After college many graduates venture away from home to find jobs and start a new home. In 2012, 21.6 million adult children did the opposite and moved back in with mom and dad.

A recent pew study found that 36 percent of the nation's young adults ages 18 to 31 were living in their parents' home. That's the highest number in four decades. The study points to declining employment, declining marriage and rising college enrollment as the causes.

After graduating college, 26-year-old Sarah Carruthers moved back in with her parents.

"I made the decision to move back home, but it was also because I got this scary phone call saying you have to start paying your bills since it's sixth months past your graduation.
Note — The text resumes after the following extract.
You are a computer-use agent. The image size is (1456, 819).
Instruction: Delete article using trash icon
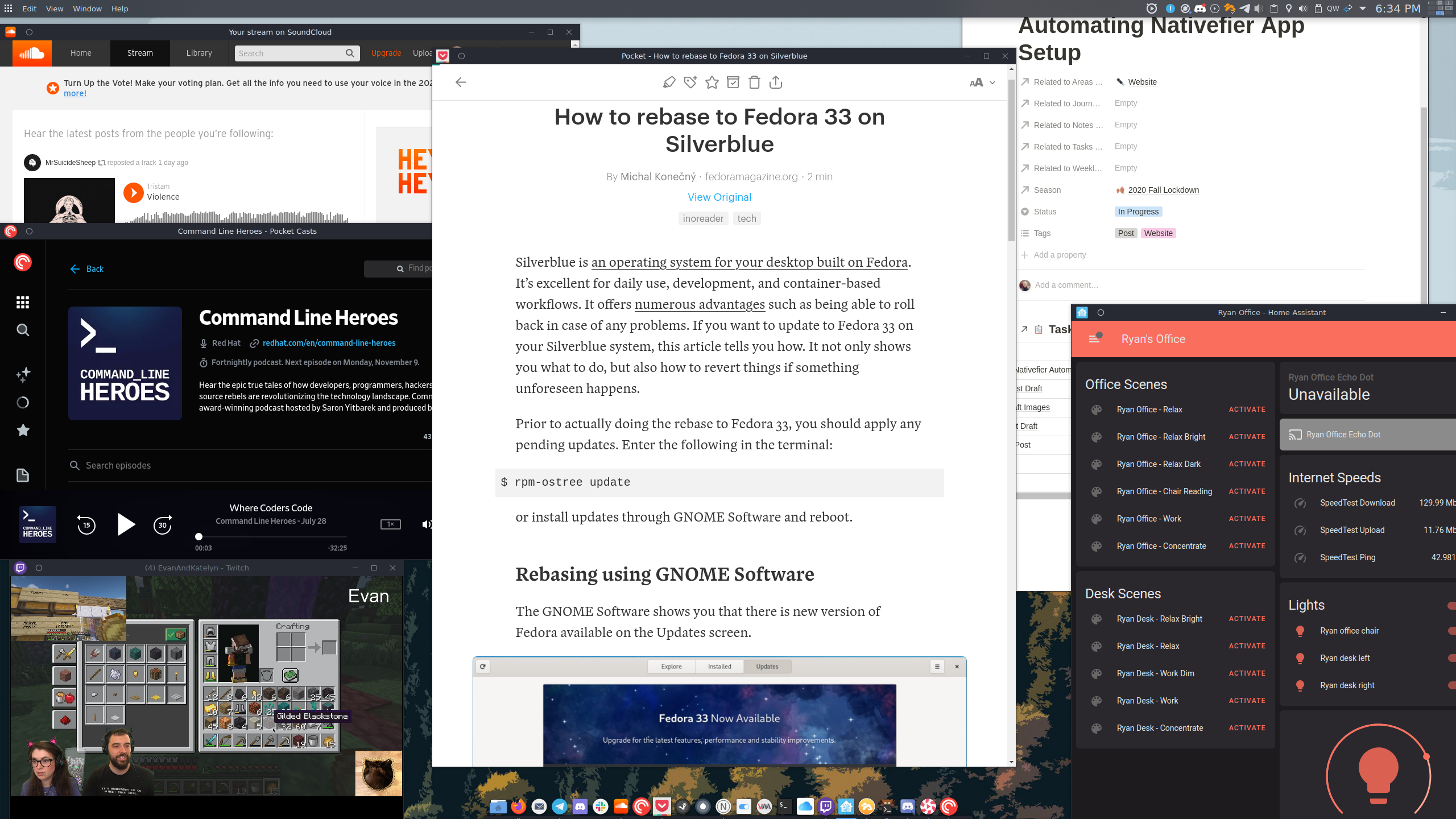click(754, 82)
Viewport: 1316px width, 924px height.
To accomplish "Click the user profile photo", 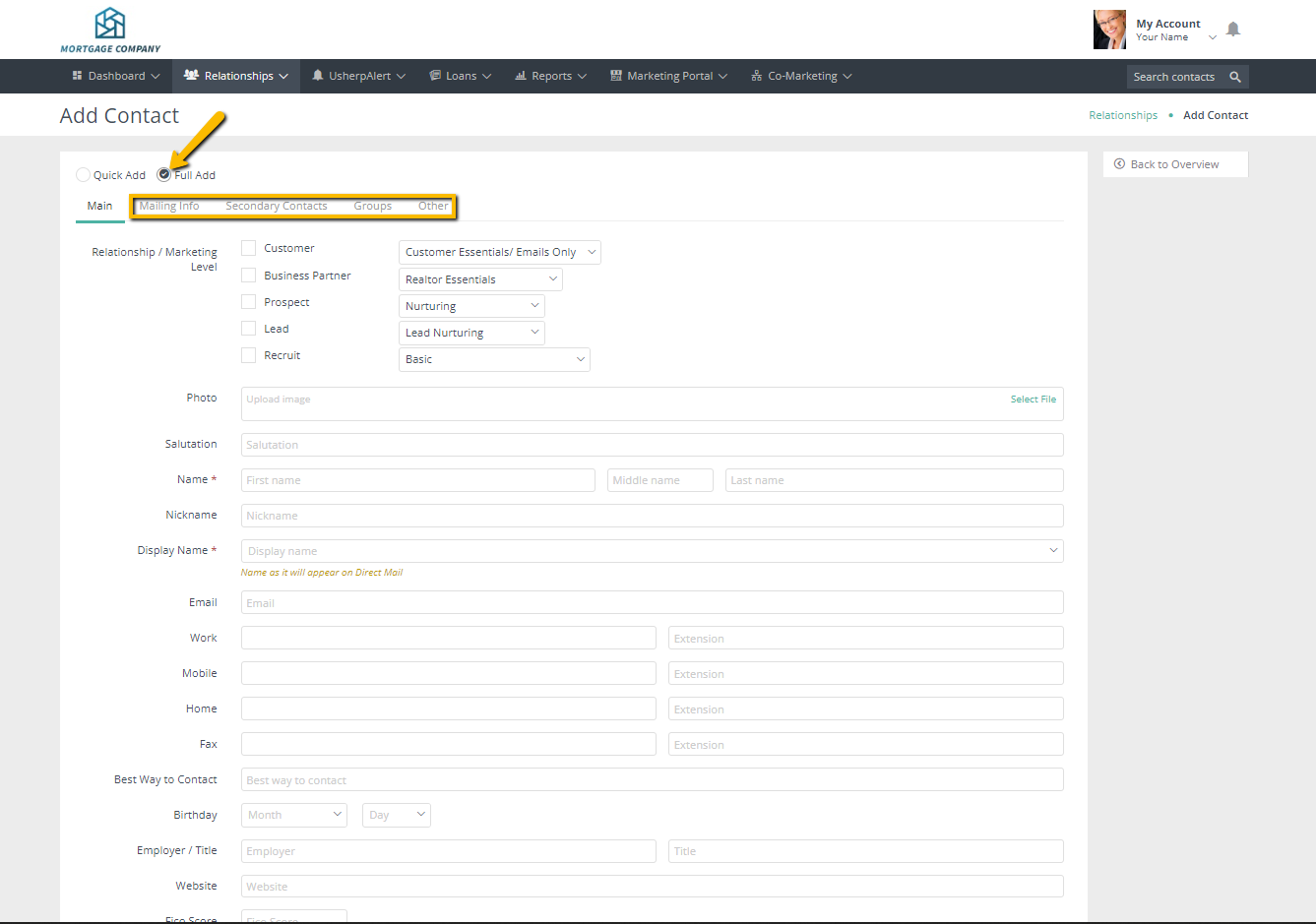I will [1109, 30].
I was freaking out," Carruthers said.

Carruthers planned to stay in Richmond, but the cost of her student loans was too overwhelming.
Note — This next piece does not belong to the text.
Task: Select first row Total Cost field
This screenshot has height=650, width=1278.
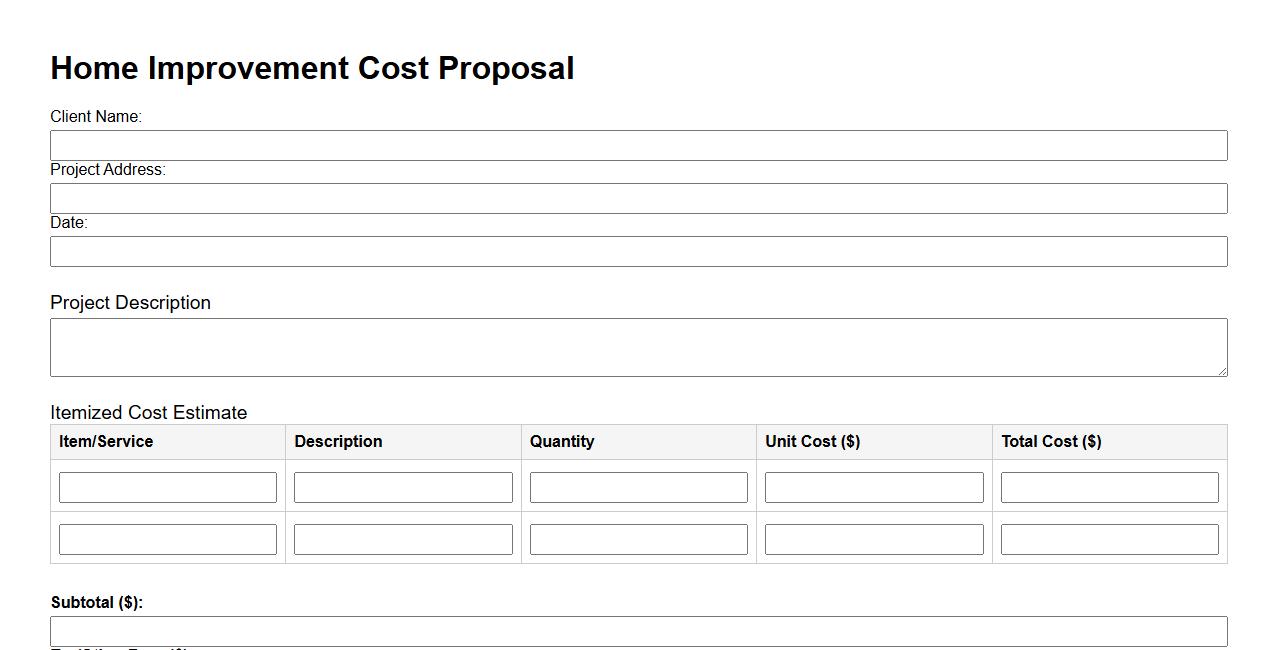Action: coord(1110,487)
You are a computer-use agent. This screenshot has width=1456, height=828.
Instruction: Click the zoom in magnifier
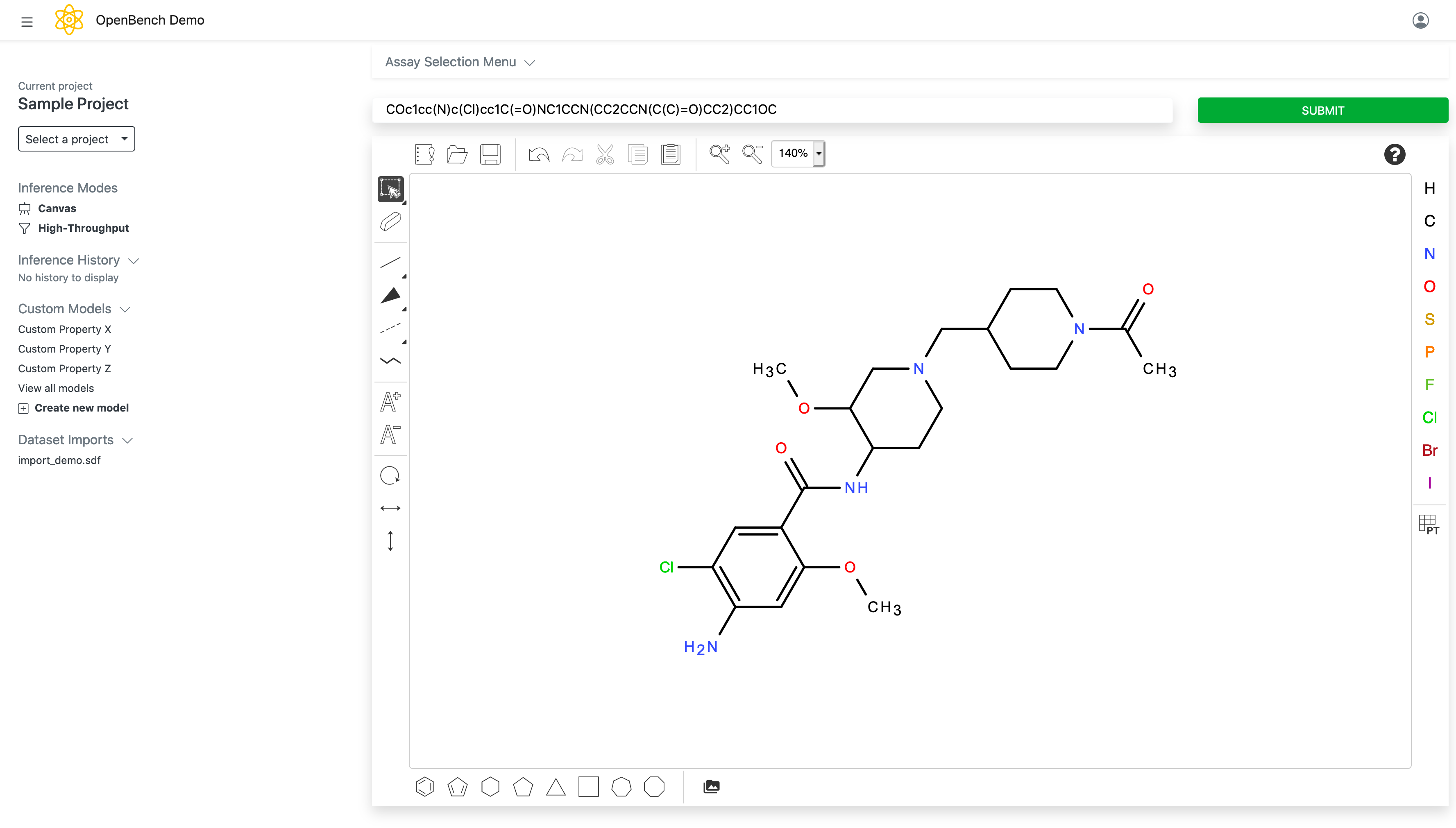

"I was barely making enough to survive," said Carruthers.

Student loans are crippling college grads nationwide. According to a College Board study, 60 percent of the class of 2012 graduated with debt, and the average debt was $26,500.
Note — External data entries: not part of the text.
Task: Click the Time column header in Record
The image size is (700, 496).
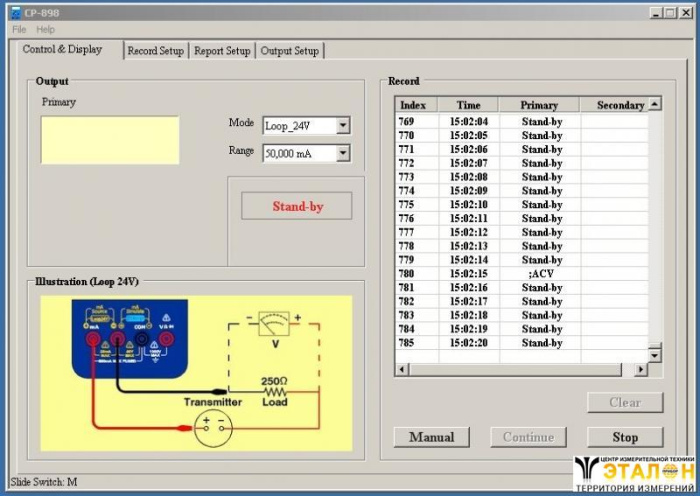Action: click(468, 105)
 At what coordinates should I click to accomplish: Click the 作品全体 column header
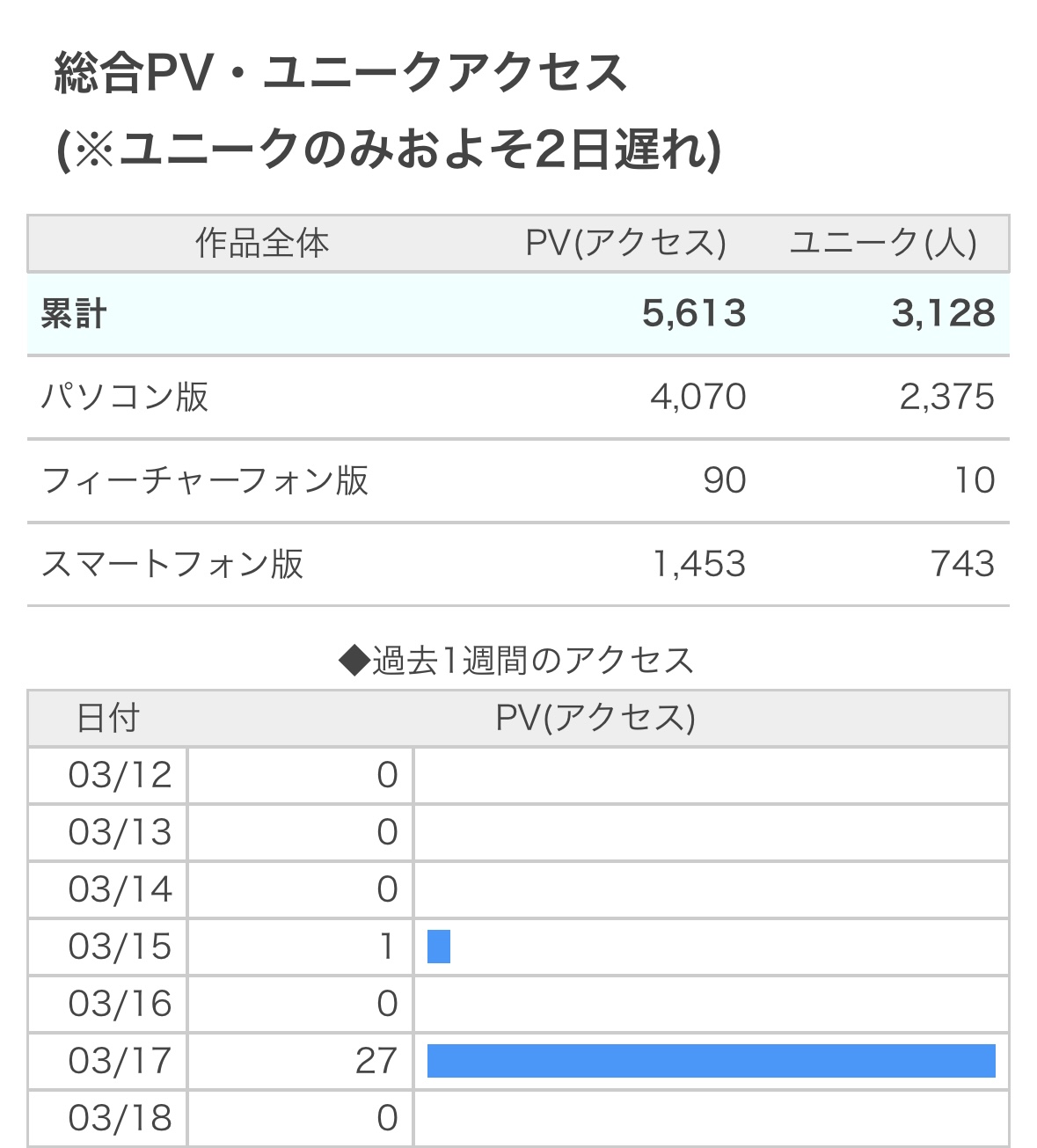click(x=262, y=244)
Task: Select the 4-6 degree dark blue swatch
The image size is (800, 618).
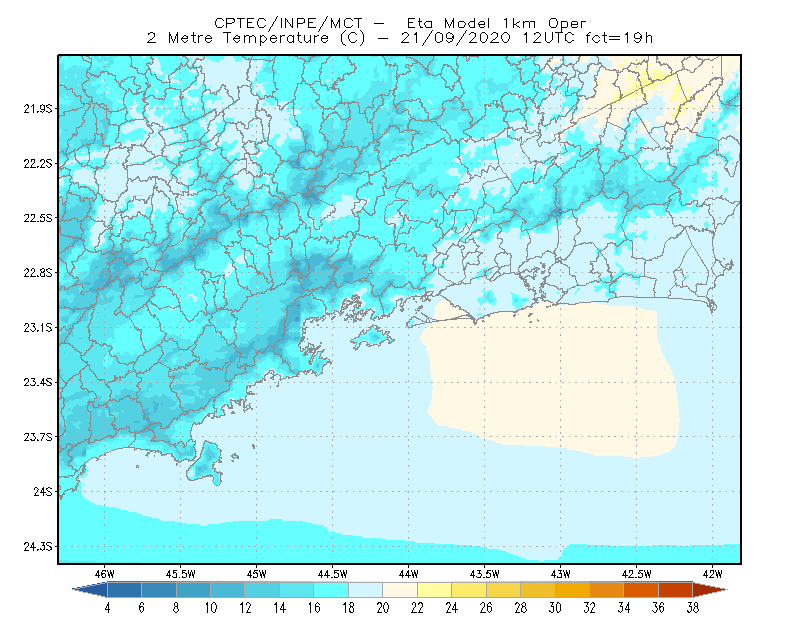Action: tap(124, 590)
Carruthers now works four jobs to pay off her loans. She says she's happy she was able to move home to save money, and so are her parents.

"They even wish that all my other siblings could move back in almost like no of us ever left the nest," Carruthers said.

Her goal is to move out, but she has no immediate plans.

"I definitely want to move out one day, and be a lot more independent. Pay my own cell phone bill, auto bills, health insurance, I would love all that.